Technological advances in sports equipment: Cheating or evolution? Part 2 - Establishing a regulatory framework

Published 02 June 2016 By: Louis Weston


This two-part article looks at the relationship between sport and technological advances in equipment, asking: is it cheating, or acceptable evolution? And where does the line lie?

Part 1 (available here) looked at the UCI’s regulations in the context of a clear-cut case of cheating (Ms Van Den Driessche1), before considering more general examples of the use and adoption of new technologies in sport that improve performance but are not considered to do so improperly.

Part 2 below reflects on how sports governing bodies may best seek to regulate and govern technological advances in equipment to set the line between permitted technological improvements and cheating. What underlying principles should they abide by? How should they draft their regulations? Who should they hold responsible for breaches? How should they be sanctioned, and how should the detection process work?


What to prohibit and why?

In 2012, former British Cycling coach, Sir David Brailsford’s, policy of incremental gains2 leading to success for the British Cycling team did not, contrary to his anglo-franco tickle, depend upon a rounder wheel.3 There is much to learn from that approach not least that in addressing prohibition there is no need to reinvent the wheel but rather look to what can be learnt from those who have direct and practical experience of the issues to confront.

As the examples Part 1 illustrate, the use of technological innovations in sports equipment can at the same time be a benefit, a risk and a necessity. The broader question it raises is how should sports seek to regulate such advances? Which should it permit and which should it disallow, and why?

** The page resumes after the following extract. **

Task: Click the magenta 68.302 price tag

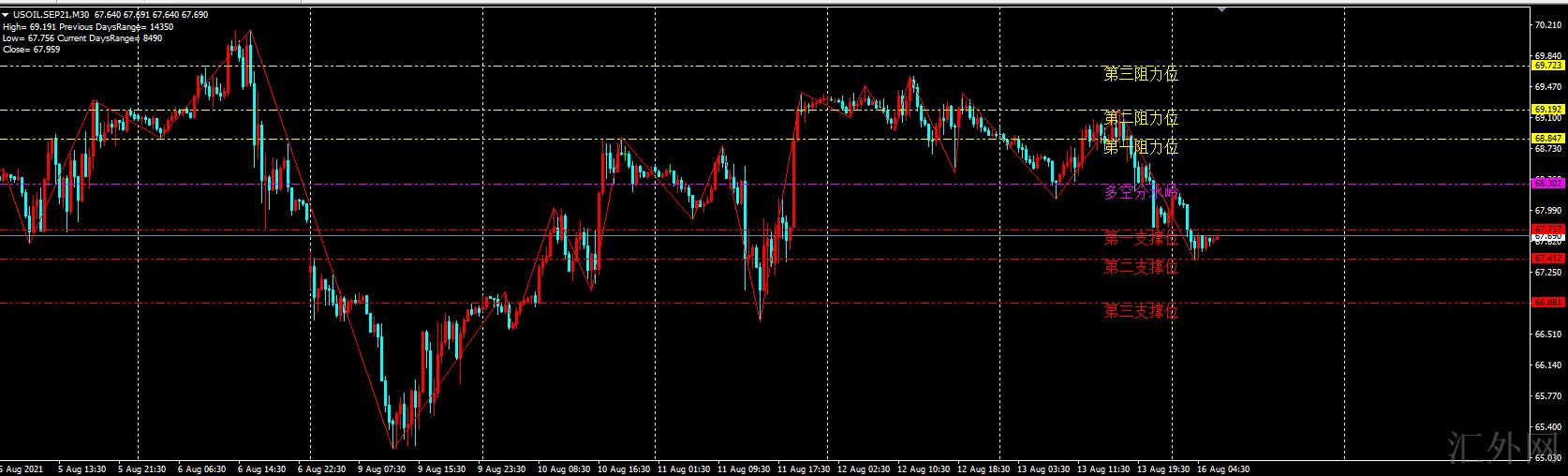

From the author’s perspective, the fundamental concern is addressing the risk that the integrity of the sporting contest is not lost. But how can sports achieve this while simultaneously permitting advances that could bring legitimate improvements to the contest? To analyse this point, we can return to how the issue manifests itself in para sports.

In a range of para sports the athletes depend upon the use of equipment to assist their competition. The regulations of para sports must therefore confront the issue of the balance between assistance and unfair/improper advantage and offer a considered framework for studying the regulation of developing technology and how to regulate its use.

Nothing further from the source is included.